Novo Programa Nacional de Direitos Humanos

 :: Paulo Vannuchi

Ministro da Secretaria Especial dos Direitos Humanos da Presidência da República

No mês de aniversário da Declaração Universal dos Direitos Humanos, 10 de dezembro, o Brasil ganha nova versão do Programa Nacional de Direitos Humanos (PNDH), que atualiza e amplia as versões anteriores. Como passo adiante nessa jornada histórica de fortalecimento da democracia, um destaque do PNDH-3, lançado agora por decreto do presidente Lula, é que 30 ministérios assumem o compromisso de trabalhar por seu cumprimento, reforçando a visão de que a promoção dos direitos humanos é responsabilidade que interliga todas as áreas de governo e constitui verdadeira política de Estado, com ações que se projetam em recomendações ao Legislativo, ao Judiciário e ao Ministério Público e planejam intervenções conjuntas entre União, Estados e municípios.

Nessa atualização do PNDH, coube papel decisivo aos movimentos sociais, ONGs e organismos vinculados à defesa dos direitos humanos. É de suas demandas, pressões e cobranças que o Estado redemocratizado vem colhendo, crescentemente, formulações para compor as políticas de governo. Políticas que, na área dos direitos humanos, buscam superar o cenário ainda intolerável de violações no cotidiano nacional.

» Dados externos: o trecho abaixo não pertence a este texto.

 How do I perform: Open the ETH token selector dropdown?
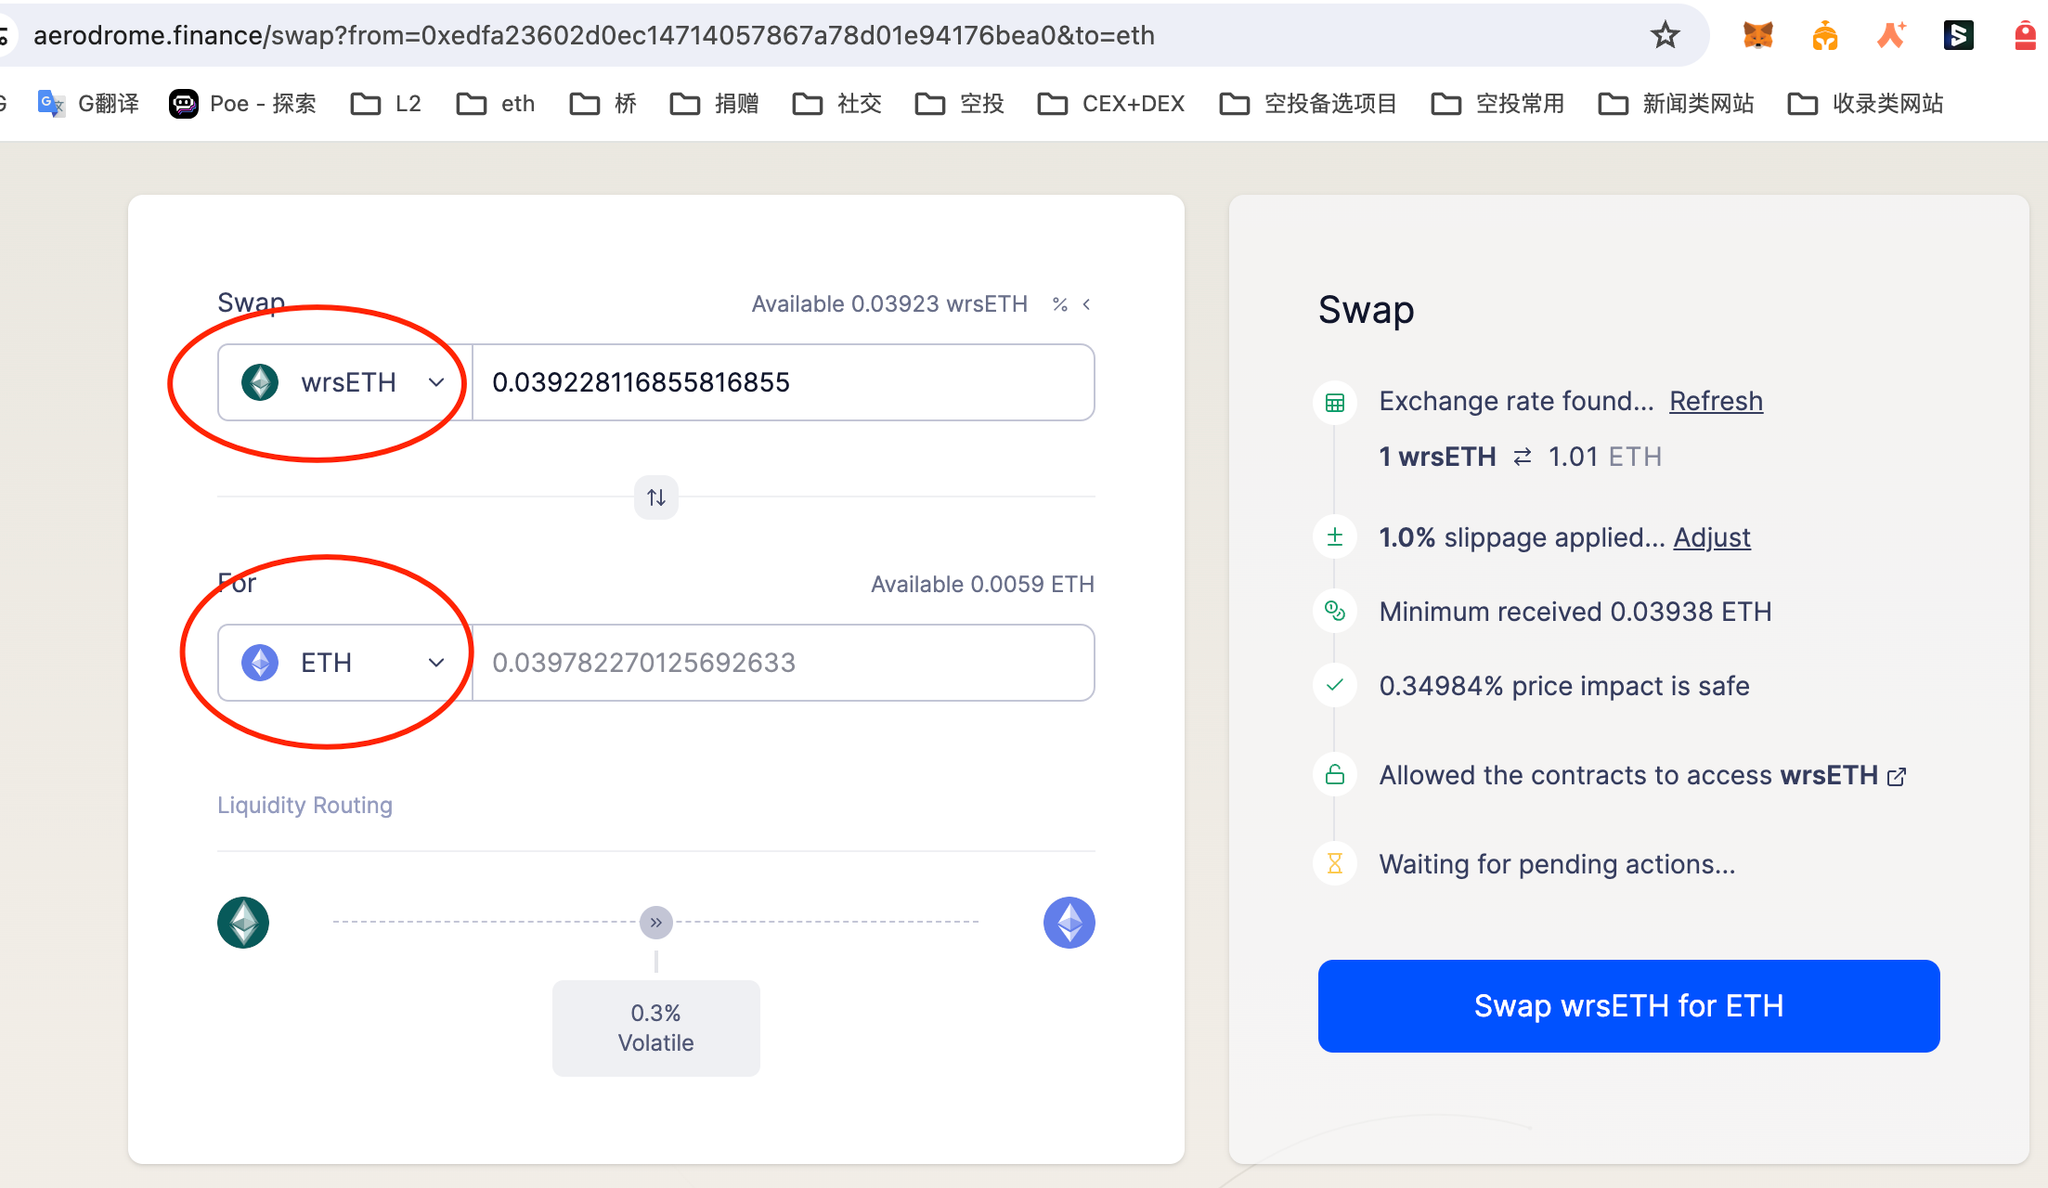click(437, 662)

A afirmação dos direitos humanos requer interação democrática entre poder público e sociedade civil, onde são inevitáveis as tensões, divergências e disputas. Mas o esforço perseverante valeu a pena. As resoluções da 11° Conferência Nacional dos Direitos Humanos, que foi precedida por 137 eventos municipais ou regionais, reunindo 14 mil pessoas, compuseram o esqueleto básico do programa, ao qual se agregaram propostas centrais de 50 conferências nacionais temáticas, realizadas desde 2003, sobre igualdade racial, direitos da mulher, segurança alimentar, crianças e adolescentes, juventude, segurança pública etc.

Foram necessários meses de costura política entre representações da sociedade civil e membros dos poderes públicos, assim como entre diferentes áreas de governo. O produto final é um documento consistente. Sua concretização, ao longo dos próximos anos, é o desafio que se abre a todos, não importando quem vença as disputas eleitorais de 2010.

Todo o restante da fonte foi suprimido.